→ **Excerpted data**:
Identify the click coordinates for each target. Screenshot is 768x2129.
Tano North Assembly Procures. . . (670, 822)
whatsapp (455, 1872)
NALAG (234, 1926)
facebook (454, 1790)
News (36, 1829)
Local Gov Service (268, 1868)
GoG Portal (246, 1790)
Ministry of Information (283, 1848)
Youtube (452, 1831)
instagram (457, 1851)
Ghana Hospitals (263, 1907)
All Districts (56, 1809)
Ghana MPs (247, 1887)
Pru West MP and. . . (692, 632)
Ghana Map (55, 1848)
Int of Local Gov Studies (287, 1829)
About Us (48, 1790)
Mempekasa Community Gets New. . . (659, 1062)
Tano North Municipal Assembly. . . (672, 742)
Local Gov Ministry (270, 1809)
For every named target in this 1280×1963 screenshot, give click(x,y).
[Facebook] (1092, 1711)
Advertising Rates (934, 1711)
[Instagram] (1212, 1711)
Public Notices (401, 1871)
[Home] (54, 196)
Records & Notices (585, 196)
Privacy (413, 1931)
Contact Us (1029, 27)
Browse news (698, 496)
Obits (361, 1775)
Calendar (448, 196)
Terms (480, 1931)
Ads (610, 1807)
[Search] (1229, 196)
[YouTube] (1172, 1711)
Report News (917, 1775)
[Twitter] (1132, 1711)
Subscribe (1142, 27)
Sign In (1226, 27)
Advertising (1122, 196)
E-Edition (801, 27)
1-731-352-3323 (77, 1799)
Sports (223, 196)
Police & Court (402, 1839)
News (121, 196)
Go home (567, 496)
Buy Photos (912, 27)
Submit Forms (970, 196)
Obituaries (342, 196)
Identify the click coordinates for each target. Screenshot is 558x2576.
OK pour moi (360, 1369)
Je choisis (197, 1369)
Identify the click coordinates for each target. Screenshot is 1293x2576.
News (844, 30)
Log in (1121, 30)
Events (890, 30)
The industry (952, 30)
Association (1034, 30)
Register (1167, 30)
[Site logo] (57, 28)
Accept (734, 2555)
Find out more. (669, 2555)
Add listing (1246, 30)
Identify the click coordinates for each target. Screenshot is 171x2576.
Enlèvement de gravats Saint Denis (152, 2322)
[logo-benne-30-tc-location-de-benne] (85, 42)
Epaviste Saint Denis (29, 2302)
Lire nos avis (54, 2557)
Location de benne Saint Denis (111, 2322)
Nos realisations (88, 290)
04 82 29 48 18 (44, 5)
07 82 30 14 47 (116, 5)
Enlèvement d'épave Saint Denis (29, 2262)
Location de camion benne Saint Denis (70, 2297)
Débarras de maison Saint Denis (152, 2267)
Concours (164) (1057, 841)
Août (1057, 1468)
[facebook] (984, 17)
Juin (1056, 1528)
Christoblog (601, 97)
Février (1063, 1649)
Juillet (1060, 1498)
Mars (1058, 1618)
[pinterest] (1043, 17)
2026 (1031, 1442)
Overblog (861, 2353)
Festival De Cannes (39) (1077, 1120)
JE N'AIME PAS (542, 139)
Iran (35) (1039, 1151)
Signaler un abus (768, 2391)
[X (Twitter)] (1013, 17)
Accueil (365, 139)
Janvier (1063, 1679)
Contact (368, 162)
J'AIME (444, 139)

→ **How to complete this task**:
For every entry in the records above, write an exact copy.

→ **Response**:
Identify the click coordinates for each target. Screenshot is 768x2129.
Tano North Assembly Procures. . . (670, 822)
whatsapp (455, 1872)
NALAG (234, 1926)
facebook (454, 1790)
News (36, 1829)
Local Gov Service (268, 1868)
GoG Portal (246, 1790)
Ministry of Information (283, 1848)
Youtube (452, 1831)
instagram (457, 1851)
Ghana Hospitals (263, 1907)
All Districts (56, 1809)
Ghana MPs (247, 1887)
Pru West MP and. . . (692, 632)
Ghana Map (55, 1848)
Int of Local Gov Studies (287, 1829)
About Us (48, 1790)
Mempekasa Community Gets New. . . (659, 1062)
Tano North Municipal Assembly. . . (672, 742)
Local Gov Ministry (270, 1809)
For every named target in this 1280×1963 screenshot, give click(x,y).
[Facebook] (1092, 1711)
Advertising Rates (934, 1711)
[Instagram] (1212, 1711)
Public Notices (401, 1871)
[Home] (54, 196)
Records & Notices (585, 196)
Privacy (413, 1931)
Contact Us (1029, 27)
Browse news (698, 496)
Obits (361, 1775)
Calendar (448, 196)
Terms (480, 1931)
Ads (610, 1807)
[Search] (1229, 196)
[YouTube] (1172, 1711)
Report News (917, 1775)
[Twitter] (1132, 1711)
Subscribe (1142, 27)
Sign In (1226, 27)
Advertising (1122, 196)
E-Edition (801, 27)
1-731-352-3323 (77, 1799)
Sports (223, 196)
Police & Court (402, 1839)
News (121, 196)
Go home (567, 496)
Buy Photos (912, 27)
Submit Forms (970, 196)
Obituaries (342, 196)
Identify the click coordinates for each target. Screenshot is 558x2576.
OK pour moi (360, 1369)
Je choisis (197, 1369)
Identify the click coordinates for each target. Screenshot is 1293x2576.
News (844, 30)
Log in (1121, 30)
Events (890, 30)
The industry (952, 30)
Association (1034, 30)
Register (1167, 30)
[Site logo] (57, 28)
Accept (734, 2555)
Find out more. (669, 2555)
Add listing (1246, 30)
Identify the click coordinates for each target. Screenshot is 171x2576.
Enlèvement de gravats Saint Denis (152, 2322)
[logo-benne-30-tc-location-de-benne] (85, 42)
Epaviste Saint Denis (29, 2302)
Lire nos avis (54, 2557)
Location de benne Saint Denis (111, 2322)
Nos realisations (88, 290)
04 82 29 48 18 (44, 5)
07 82 30 14 47 (116, 5)
Enlèvement d'épave Saint Denis (29, 2262)
Location de camion benne Saint Denis (70, 2297)
Débarras de maison Saint Denis (152, 2267)
Concours (164) (1057, 841)
Août (1057, 1468)
[facebook] (984, 17)
Juin (1056, 1528)
Christoblog (601, 97)
Février (1063, 1649)
Juillet (1060, 1498)
Mars (1058, 1618)
[pinterest] (1043, 17)
2026 (1031, 1442)
Overblog (861, 2353)
Festival De Cannes (39) (1077, 1120)
JE N'AIME PAS (542, 139)
Iran (35) (1039, 1151)
Signaler un abus (768, 2391)
[X (Twitter)] (1013, 17)
Accueil (365, 139)
Janvier (1063, 1679)
Contact (368, 162)
J'AIME (444, 139)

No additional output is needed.